I’m not quite sure what to make of today.  Woke to a snow-dusted, sunny world when it ought to have been mild and grey: “We seem to have lost focus on our forecast last night,” said the sweet little man on TV it’s impossible to hate.

I stood watching snow lumps thaw and slide gracefully down the side of the car, to fall with a plop! in the gutter.

Next door’s black character cat came out, spat, and went back inside again.  That’s a cat litter tray that’s going to get an extra heavy load today, I reckon.

And then, after an early lunch, to the doctor’s.

I’m really not sure what to make of that.
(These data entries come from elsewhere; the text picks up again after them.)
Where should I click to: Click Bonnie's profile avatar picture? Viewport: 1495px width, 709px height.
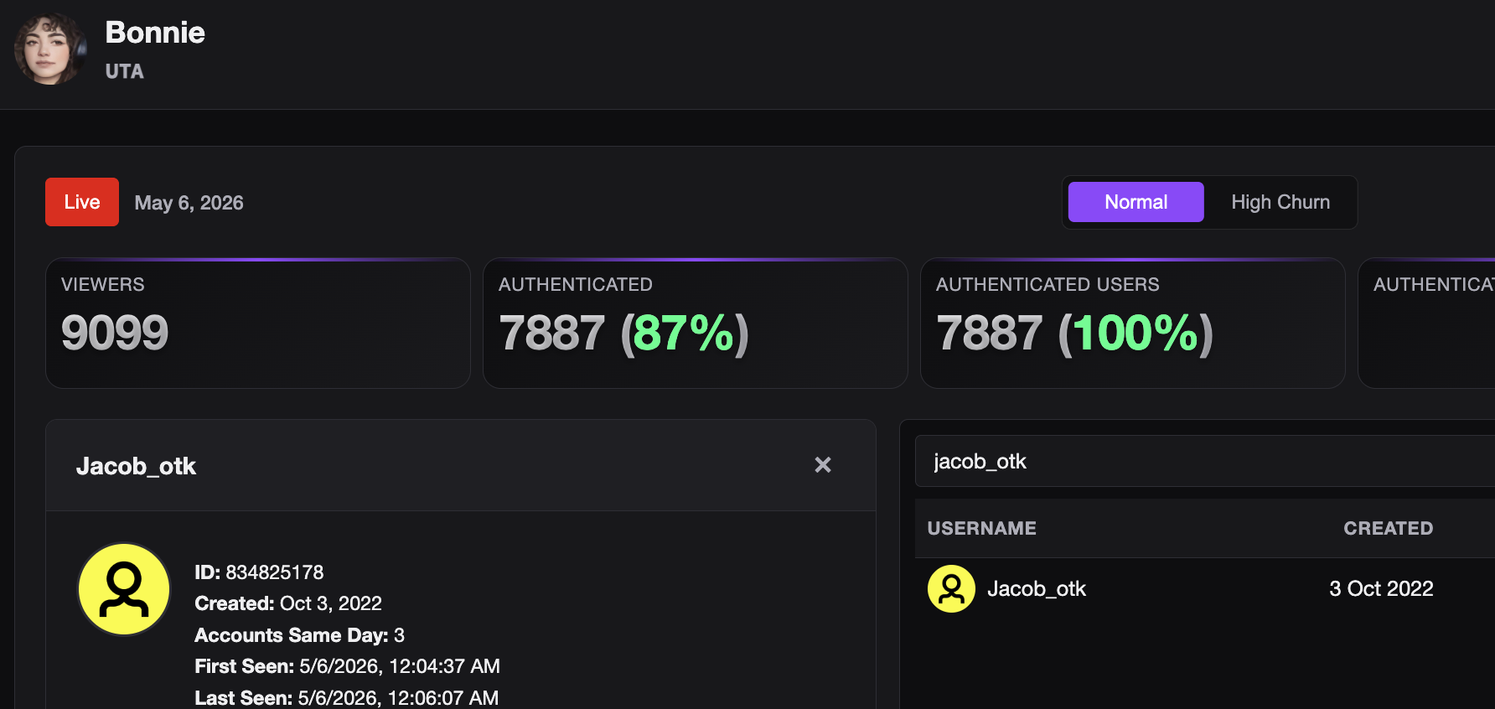[49, 49]
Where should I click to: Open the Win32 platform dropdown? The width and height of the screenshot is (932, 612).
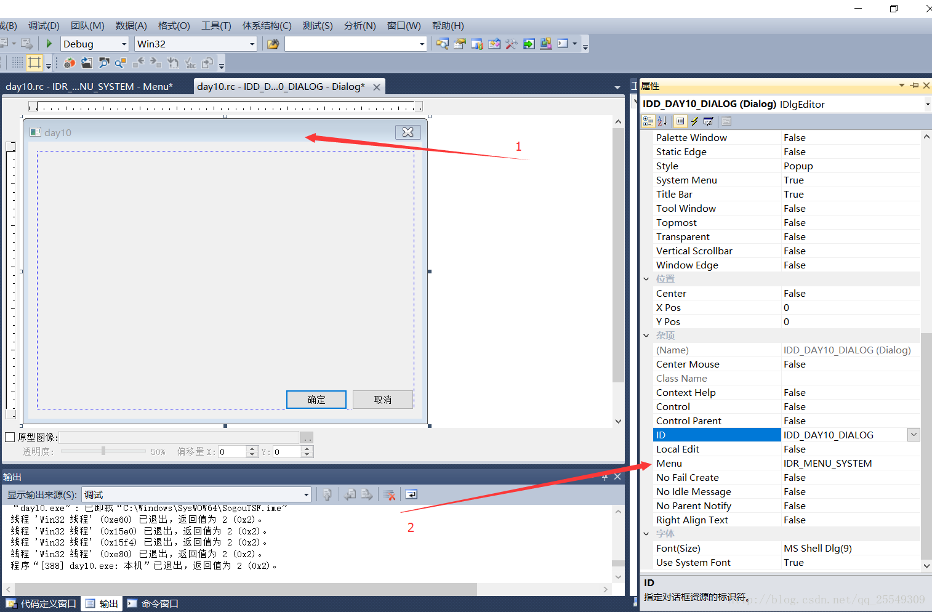click(x=252, y=44)
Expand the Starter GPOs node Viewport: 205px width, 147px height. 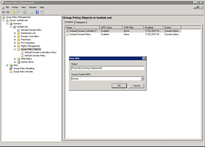click(15, 62)
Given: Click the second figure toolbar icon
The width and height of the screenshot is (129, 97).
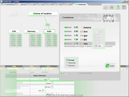Looking at the screenshot, I should coord(112,7).
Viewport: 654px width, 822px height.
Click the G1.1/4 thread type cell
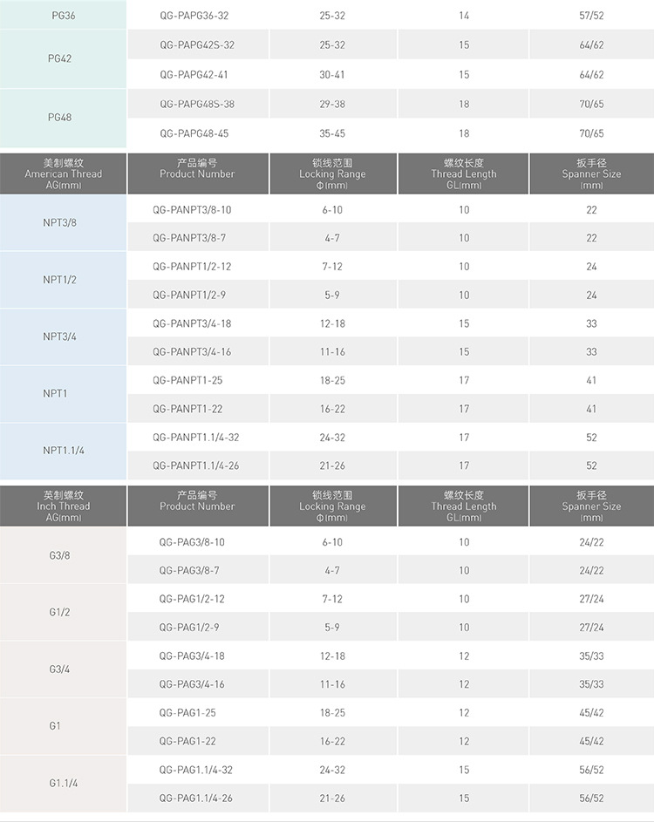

He’s been going over all my past records to familiarise himself with my case, and that’s gratifying.  Except that it seems all the paper work relating to my history of heart problems has disappeared.  A great mystery, to him and to me.  He didn’t say anything in agreement with my suggestion that some data entry clerk had picked up that part of the paper file, groaned, looked over his or her shoulder, and junked the lot rather than laboriously code it all up.  Didn’t say he agreed but didn’t say he didn’t, either.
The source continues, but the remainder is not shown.